◆ **STUDY MATERIAL**:

=== Begin Enclosure ===

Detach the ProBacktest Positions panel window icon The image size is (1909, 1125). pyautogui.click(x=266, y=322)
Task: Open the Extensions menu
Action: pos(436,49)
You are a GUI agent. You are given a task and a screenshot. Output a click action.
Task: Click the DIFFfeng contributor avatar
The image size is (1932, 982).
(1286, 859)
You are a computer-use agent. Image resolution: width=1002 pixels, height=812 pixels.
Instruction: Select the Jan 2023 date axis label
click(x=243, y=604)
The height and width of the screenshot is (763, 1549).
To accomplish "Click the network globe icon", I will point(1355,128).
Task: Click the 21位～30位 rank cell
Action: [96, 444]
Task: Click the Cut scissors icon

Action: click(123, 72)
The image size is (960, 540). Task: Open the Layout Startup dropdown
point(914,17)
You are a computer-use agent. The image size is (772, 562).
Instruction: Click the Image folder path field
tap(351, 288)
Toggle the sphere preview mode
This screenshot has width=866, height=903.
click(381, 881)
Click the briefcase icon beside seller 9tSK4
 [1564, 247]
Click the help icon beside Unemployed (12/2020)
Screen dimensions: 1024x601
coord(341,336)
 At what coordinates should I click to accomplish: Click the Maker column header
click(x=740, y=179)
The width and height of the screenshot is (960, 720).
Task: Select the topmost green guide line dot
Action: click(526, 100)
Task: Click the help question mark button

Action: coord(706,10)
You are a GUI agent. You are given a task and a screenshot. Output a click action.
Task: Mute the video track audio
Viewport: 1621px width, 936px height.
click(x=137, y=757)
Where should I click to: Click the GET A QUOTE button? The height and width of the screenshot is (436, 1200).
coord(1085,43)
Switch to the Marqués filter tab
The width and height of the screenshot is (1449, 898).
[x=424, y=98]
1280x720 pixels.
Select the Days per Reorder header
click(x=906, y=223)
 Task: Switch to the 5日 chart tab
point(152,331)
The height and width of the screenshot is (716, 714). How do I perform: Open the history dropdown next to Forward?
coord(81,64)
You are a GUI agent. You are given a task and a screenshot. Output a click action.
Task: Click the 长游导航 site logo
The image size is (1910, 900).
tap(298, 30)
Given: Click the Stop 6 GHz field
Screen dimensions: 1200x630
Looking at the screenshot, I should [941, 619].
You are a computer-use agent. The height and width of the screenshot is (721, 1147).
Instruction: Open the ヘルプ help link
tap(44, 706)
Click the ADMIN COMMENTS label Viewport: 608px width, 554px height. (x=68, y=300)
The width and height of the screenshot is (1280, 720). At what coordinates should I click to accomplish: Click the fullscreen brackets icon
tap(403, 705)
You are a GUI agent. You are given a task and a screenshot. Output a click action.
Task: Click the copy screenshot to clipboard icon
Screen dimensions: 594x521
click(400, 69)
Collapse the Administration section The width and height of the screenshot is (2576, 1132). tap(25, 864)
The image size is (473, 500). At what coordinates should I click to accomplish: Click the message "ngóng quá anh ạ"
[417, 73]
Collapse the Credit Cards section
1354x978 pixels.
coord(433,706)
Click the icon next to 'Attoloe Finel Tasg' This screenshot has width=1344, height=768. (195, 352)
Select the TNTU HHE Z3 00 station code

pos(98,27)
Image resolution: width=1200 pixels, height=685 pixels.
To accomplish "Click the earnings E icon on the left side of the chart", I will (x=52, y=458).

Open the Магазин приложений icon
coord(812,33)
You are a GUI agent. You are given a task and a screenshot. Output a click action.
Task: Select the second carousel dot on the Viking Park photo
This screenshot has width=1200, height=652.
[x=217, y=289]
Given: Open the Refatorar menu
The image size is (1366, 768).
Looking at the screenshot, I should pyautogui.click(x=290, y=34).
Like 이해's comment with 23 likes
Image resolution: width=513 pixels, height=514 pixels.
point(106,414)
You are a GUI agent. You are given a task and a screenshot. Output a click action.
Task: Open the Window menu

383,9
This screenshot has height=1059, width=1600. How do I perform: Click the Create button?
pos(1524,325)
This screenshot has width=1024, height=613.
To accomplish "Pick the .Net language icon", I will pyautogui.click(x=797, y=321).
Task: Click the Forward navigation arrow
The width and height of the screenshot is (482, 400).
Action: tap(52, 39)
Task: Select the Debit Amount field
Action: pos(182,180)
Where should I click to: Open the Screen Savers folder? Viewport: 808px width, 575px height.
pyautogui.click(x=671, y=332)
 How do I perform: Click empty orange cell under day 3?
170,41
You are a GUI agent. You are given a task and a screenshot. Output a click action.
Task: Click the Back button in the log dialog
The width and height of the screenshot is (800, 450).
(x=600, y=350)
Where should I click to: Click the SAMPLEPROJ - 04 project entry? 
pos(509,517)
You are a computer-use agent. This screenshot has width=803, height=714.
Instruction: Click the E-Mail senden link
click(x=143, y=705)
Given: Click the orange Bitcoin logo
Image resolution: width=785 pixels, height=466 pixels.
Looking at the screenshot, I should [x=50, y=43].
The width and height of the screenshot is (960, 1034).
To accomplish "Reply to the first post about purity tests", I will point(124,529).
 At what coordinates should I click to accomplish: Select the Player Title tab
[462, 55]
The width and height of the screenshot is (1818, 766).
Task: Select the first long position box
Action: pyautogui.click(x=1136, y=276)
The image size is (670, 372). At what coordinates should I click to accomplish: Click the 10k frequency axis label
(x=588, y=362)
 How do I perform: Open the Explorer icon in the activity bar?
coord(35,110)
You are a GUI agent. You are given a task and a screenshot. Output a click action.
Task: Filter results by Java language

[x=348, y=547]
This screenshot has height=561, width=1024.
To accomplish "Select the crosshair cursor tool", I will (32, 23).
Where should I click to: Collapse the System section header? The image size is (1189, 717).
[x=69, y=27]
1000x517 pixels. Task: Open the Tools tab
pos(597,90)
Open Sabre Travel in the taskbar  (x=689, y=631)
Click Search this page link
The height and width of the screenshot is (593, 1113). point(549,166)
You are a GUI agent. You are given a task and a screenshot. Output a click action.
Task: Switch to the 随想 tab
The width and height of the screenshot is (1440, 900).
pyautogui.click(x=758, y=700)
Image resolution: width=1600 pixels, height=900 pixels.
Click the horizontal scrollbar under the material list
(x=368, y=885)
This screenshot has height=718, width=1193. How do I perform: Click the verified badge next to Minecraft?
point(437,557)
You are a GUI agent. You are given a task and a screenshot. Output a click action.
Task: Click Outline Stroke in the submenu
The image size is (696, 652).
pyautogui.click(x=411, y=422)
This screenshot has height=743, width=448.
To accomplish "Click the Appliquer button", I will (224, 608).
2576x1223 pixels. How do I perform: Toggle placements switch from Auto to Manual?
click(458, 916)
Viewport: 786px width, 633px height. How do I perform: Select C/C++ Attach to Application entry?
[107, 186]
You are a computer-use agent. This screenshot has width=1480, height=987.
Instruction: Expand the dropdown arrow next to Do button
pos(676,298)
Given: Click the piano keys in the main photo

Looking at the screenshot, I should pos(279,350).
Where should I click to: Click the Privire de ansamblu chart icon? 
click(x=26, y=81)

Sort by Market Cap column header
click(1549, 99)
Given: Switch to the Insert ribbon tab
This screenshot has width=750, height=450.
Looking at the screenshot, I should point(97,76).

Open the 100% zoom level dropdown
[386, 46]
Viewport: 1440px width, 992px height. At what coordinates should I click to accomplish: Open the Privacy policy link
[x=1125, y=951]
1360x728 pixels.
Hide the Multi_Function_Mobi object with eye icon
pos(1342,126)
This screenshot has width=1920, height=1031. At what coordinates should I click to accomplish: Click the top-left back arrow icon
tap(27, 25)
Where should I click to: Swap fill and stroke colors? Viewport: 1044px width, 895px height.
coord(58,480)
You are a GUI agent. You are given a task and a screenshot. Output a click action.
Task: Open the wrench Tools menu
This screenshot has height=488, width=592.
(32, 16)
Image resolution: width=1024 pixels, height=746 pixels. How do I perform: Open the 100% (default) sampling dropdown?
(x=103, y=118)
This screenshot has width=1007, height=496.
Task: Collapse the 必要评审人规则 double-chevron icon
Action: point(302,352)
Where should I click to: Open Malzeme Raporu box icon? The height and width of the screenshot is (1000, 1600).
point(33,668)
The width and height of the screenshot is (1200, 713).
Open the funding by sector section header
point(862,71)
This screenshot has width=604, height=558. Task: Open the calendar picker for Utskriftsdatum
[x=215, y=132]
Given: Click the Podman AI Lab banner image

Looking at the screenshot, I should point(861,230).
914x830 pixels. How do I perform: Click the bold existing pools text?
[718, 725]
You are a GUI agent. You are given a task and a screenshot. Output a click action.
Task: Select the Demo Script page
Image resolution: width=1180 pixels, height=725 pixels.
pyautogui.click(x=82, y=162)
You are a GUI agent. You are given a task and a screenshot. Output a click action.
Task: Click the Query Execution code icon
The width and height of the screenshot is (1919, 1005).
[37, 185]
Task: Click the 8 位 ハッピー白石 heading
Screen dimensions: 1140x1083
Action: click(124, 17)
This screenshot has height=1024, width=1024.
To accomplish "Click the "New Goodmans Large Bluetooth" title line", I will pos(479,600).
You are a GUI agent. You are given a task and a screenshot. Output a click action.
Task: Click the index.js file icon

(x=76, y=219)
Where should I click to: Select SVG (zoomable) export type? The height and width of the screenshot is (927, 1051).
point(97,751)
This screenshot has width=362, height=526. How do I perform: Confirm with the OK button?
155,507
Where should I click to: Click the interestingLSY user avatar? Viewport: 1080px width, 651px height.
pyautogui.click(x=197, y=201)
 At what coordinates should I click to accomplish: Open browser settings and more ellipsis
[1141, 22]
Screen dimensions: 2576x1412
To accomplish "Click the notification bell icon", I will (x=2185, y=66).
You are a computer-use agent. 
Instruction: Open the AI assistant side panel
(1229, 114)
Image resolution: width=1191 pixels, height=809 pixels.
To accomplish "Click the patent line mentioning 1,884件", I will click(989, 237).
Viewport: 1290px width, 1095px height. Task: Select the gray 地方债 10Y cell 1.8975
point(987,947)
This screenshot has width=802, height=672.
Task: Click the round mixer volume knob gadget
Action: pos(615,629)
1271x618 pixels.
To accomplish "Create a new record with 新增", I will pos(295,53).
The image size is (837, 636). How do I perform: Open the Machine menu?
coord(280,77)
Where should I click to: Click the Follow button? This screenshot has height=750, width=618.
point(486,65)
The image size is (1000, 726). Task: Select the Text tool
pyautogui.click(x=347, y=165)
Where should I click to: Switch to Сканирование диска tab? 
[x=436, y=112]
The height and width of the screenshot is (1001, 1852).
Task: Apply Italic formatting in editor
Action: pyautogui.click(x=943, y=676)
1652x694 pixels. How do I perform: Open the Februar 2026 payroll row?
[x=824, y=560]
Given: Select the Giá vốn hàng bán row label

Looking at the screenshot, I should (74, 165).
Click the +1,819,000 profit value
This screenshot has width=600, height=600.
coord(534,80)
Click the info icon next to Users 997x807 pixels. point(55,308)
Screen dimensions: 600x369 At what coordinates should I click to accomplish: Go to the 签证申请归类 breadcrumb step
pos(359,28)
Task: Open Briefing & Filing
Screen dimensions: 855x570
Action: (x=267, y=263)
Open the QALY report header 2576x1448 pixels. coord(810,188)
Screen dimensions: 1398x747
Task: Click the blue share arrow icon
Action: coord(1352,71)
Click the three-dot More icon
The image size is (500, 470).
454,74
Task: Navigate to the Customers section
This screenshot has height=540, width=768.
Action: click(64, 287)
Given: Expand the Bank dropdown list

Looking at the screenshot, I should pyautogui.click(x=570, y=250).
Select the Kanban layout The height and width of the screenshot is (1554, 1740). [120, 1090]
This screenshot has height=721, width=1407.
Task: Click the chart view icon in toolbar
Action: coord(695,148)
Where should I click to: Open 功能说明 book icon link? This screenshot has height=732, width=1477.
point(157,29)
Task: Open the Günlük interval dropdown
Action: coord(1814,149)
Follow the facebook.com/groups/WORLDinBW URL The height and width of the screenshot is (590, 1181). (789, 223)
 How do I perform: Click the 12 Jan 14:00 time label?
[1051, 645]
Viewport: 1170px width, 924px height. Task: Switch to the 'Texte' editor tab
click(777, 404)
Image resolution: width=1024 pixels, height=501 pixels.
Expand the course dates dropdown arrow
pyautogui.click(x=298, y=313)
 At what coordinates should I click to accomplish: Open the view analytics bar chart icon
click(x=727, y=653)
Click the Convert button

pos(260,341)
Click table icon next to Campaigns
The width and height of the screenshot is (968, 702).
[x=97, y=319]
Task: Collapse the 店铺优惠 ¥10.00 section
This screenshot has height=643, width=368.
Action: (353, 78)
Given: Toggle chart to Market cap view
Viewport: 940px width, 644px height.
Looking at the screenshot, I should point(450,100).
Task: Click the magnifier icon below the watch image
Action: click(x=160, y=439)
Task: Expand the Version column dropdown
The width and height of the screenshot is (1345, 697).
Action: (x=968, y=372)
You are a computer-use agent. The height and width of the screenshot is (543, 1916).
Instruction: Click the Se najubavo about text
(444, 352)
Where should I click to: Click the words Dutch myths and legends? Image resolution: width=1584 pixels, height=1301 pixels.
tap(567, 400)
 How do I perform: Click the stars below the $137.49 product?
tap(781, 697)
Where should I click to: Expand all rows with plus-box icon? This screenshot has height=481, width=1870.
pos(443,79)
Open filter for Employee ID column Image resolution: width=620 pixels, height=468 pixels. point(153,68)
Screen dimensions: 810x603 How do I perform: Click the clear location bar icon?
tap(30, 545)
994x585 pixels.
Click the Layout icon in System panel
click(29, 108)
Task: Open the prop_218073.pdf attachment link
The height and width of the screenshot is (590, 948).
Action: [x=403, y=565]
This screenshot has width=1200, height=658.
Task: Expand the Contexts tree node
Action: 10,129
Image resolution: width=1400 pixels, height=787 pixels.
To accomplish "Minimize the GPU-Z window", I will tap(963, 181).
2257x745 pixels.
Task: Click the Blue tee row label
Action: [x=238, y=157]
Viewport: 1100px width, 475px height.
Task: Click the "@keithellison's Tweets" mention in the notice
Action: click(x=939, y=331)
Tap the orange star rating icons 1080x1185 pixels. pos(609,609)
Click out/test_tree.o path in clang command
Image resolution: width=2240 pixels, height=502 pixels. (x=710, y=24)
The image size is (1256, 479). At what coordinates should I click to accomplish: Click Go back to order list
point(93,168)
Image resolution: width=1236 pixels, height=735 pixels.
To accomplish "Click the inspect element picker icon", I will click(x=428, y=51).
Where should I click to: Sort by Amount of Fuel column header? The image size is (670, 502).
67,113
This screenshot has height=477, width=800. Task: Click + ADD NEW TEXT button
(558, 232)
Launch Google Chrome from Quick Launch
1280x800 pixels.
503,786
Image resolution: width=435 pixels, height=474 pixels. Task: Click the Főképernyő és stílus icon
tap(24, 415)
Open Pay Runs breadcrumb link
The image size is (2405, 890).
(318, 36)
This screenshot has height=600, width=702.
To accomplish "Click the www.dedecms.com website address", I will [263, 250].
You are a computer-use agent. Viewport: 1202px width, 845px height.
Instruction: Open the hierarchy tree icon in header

=== End Enclosure ===

◆ **YOUR ASSIGNMENT**: Go through the entries and return each line where the word "logo" appears.

◆ **WRITTEN RESPONSE**:
Task: Click the 长游导航 site logo
Given: Click the orange Bitcoin logo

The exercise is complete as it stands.